头孢替安与头孢哌酮/舒巴坦应用于肾功能不全患者呼吸系统感染的药物经济学评价

    Cefotiam and Cefoperazone/Sulbactam for Treatment of Respiratory System Infections in Renal Insufficiency Patients: Pharmacoeconomic Evaluation

    • 摘要: 目的 比较头孢替安和头孢哌酮/舒巴坦治疗肾功能不全伴呼吸系统感染患者的成本和疗效,为该类特殊人群临床合理用药提供参考。方法 回顾性统计分析安徽省3家三级甲等医院2017年1月—2017年12月肾功能不全住院患者中使用抗菌药物的情况,在综合考虑抗感染治疗效果和药品不良反应的基础上,运用最小成本分析法对用药频次前2名的头孢类药物(头孢替安vs头孢哌酮/舒巴坦)进行药物经济学评价。结果 纳入头孢替安和头孢哌酮/舒巴坦治疗的有效病例各85例。2组抗菌治疗的临床痊愈率(92.94%vs 95.29%,P=0.746)无显著性差异。住院期间均未发现明显药品不良反应,故采用最小成本分析法对2组进行成本效果分析,结果显示头孢替安组的平均直接医疗成本低于头孢哌酮/舒巴坦组(437.46 vs682.28,P<0.001)。结论 与头孢哌酮/舒巴坦相比,头孢替安用于治疗肾功能不全伴呼吸系统感染患者更具有经济性。

       

      Abstract: OBJECTIVE To evaluate the cost-effectiveness of cefotiam and cefoperazone/sulbactam in treating respiratory system infections with renal insufficiency patients and to provide reference for clinical rational use of drugs in this special group.
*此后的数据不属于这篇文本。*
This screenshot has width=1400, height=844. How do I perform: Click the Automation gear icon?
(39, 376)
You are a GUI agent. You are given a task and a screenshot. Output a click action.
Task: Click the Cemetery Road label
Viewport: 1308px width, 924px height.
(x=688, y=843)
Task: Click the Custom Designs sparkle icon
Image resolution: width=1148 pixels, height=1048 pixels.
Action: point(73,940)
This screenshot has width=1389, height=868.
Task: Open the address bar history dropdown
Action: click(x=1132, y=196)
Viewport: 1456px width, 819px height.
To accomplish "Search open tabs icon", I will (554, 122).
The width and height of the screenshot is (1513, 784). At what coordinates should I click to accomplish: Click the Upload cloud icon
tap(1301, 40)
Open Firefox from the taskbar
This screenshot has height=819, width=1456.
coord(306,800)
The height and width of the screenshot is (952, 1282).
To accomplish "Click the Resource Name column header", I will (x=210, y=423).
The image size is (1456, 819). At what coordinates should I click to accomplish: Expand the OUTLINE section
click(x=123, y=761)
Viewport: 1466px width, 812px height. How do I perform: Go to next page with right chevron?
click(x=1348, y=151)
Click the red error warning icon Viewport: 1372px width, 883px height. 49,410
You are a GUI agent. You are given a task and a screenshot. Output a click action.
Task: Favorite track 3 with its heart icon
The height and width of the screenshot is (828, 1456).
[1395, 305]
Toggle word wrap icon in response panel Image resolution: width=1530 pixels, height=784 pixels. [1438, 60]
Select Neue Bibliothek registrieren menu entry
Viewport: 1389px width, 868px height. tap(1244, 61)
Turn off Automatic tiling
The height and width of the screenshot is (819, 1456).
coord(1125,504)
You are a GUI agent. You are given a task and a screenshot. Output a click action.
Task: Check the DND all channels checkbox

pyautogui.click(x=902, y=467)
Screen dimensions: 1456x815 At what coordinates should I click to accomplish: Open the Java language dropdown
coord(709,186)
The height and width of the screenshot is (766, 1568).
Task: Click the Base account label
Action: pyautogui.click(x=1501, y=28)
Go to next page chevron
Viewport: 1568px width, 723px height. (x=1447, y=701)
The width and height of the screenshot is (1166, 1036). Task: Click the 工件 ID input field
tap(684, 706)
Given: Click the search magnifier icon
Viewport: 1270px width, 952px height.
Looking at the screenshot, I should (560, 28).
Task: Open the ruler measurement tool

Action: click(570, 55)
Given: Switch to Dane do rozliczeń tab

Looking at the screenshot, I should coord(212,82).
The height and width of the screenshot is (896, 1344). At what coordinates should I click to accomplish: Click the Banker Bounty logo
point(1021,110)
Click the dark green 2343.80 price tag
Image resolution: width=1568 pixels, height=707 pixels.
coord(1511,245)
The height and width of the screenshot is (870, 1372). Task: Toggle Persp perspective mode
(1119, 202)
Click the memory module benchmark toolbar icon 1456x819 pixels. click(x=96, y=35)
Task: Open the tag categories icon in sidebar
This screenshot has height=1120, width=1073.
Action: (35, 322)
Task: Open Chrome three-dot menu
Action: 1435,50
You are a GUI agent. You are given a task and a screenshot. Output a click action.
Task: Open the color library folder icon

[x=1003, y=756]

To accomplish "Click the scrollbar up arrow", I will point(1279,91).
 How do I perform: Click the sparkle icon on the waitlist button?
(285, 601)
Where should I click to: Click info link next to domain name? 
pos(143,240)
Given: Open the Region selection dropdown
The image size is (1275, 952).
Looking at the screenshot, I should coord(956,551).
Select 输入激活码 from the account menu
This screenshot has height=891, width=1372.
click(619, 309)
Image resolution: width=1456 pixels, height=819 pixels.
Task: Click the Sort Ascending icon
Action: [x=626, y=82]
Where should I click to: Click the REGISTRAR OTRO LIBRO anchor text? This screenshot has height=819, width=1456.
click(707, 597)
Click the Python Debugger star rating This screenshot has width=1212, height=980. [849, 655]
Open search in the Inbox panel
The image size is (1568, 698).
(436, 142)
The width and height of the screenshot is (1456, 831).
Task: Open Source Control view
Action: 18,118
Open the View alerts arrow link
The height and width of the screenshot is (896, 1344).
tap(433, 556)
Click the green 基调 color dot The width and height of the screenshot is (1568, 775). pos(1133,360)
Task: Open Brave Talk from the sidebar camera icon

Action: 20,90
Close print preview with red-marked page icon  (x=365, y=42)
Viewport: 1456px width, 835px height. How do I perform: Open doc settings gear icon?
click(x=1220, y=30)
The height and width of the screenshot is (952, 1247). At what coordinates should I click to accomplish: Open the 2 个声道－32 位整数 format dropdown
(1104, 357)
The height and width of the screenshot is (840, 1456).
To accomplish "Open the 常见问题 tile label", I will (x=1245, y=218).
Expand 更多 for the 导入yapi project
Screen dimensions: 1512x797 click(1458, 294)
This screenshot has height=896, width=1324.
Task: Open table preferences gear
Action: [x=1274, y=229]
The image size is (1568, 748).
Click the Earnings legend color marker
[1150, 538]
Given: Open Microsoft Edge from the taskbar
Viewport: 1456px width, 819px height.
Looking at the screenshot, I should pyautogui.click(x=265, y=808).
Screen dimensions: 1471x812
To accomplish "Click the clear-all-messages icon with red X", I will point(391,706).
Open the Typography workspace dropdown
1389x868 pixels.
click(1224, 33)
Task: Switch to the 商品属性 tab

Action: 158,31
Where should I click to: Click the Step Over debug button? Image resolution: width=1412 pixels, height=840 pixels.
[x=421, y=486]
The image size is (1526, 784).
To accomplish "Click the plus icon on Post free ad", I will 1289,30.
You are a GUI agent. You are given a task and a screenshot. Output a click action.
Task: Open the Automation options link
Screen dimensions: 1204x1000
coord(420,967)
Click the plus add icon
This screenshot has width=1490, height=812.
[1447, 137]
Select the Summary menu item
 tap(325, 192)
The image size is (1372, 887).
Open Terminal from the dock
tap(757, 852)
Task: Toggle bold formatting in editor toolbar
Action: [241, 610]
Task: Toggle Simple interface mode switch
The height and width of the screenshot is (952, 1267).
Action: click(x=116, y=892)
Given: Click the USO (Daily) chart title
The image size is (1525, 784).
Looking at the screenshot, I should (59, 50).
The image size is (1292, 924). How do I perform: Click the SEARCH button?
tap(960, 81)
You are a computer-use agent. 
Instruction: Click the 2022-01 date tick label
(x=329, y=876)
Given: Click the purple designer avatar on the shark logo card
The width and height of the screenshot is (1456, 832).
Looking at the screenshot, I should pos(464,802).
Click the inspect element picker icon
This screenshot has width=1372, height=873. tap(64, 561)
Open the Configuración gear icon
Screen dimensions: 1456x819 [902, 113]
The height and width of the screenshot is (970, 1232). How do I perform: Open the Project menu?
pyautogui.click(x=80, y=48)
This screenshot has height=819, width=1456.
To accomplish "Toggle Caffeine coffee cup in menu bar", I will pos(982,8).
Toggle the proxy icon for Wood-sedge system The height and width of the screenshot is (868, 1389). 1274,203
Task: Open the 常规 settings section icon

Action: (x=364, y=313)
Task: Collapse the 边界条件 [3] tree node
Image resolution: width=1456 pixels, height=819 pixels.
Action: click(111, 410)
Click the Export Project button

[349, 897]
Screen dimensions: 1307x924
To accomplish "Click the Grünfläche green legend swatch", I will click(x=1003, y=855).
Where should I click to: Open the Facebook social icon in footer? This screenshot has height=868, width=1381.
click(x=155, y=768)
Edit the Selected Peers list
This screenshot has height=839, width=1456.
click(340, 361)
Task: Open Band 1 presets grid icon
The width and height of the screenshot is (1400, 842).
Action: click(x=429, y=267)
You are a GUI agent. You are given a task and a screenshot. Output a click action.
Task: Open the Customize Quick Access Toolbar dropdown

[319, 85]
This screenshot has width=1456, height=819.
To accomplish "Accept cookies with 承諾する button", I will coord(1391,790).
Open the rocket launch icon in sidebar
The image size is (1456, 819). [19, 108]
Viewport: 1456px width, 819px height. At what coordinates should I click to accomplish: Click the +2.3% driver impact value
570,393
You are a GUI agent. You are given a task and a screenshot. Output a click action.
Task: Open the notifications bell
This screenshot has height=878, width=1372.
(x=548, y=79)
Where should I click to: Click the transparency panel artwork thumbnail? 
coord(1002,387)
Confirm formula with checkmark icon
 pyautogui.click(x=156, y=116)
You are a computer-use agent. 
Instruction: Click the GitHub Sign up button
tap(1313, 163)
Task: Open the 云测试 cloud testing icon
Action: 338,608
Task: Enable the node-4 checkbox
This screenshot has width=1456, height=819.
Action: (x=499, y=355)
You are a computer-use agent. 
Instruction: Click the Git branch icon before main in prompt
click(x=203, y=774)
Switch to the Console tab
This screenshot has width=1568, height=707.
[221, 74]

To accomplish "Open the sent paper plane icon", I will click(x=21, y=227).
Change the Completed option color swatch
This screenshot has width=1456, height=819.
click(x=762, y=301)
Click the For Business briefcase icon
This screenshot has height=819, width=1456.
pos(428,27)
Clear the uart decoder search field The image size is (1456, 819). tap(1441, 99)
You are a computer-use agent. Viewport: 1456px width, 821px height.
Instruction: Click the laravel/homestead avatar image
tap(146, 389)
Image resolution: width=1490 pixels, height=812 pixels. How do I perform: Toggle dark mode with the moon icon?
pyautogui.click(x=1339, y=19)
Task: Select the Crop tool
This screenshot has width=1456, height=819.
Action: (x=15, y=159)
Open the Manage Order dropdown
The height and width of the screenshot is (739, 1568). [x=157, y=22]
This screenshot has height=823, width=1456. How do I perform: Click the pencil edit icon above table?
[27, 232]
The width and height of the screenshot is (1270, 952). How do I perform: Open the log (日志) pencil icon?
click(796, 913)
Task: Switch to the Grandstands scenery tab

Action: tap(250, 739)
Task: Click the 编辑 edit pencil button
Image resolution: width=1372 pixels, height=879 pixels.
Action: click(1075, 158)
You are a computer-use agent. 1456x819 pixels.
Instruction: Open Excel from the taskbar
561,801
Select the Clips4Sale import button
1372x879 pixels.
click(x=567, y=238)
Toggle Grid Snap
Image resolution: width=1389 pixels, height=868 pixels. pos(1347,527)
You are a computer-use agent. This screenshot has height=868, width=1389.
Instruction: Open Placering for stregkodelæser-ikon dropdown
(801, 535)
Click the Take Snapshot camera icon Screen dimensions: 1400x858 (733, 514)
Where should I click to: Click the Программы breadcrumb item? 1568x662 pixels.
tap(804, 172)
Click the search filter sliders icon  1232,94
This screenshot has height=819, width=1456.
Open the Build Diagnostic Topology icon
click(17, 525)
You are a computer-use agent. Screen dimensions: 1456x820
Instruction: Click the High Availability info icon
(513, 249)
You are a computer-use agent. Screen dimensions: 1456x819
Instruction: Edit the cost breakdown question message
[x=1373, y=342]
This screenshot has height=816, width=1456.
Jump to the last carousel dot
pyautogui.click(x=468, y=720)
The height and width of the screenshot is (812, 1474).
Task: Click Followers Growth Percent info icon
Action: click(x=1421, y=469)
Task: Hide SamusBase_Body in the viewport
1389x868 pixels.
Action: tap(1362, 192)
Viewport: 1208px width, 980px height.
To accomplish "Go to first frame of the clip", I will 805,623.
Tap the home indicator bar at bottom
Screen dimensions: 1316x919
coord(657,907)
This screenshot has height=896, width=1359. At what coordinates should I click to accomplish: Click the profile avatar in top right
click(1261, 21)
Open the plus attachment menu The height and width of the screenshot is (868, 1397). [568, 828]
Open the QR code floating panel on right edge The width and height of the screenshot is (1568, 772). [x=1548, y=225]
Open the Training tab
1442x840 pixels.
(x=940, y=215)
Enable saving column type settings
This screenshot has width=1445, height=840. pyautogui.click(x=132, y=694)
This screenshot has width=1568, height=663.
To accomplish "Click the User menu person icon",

METHODS In regard to the use of antibiotics in hospitalized patients with renal insufficiency from January 2017 to December 2017, a retrospective, multi-center cohort study was conducted in three large-scale general hospitals in Anhui province. Based on treatment effects and adverse drug reactions, cost-minimization analysis was used to evaluate the top two cephalosporins (cefotiam vs cefoperazone/sulbactam) for pharmacoeconomic evaluation. RESULTS Eighty-five patients treated with cefotiam and eighty-five with cefoperazone/sulbactam were included. There was no significant difference in the clinical effective rate between the two groups (92.94% vs 95.29%, P=0.746). No significant adverse reactions were found during hospitalization. A cost-minimization analysis was adopted for economic evaluation. Medical costs was lower in cefotiam group for respiratory system infections with renal insufficiency patients(437.46 vs 682.28, P<0.001). CONCLUSION Cefotiam is more economical than cefoperazone/sulbactam in treating respiratory system infections with renal insufficiency patients.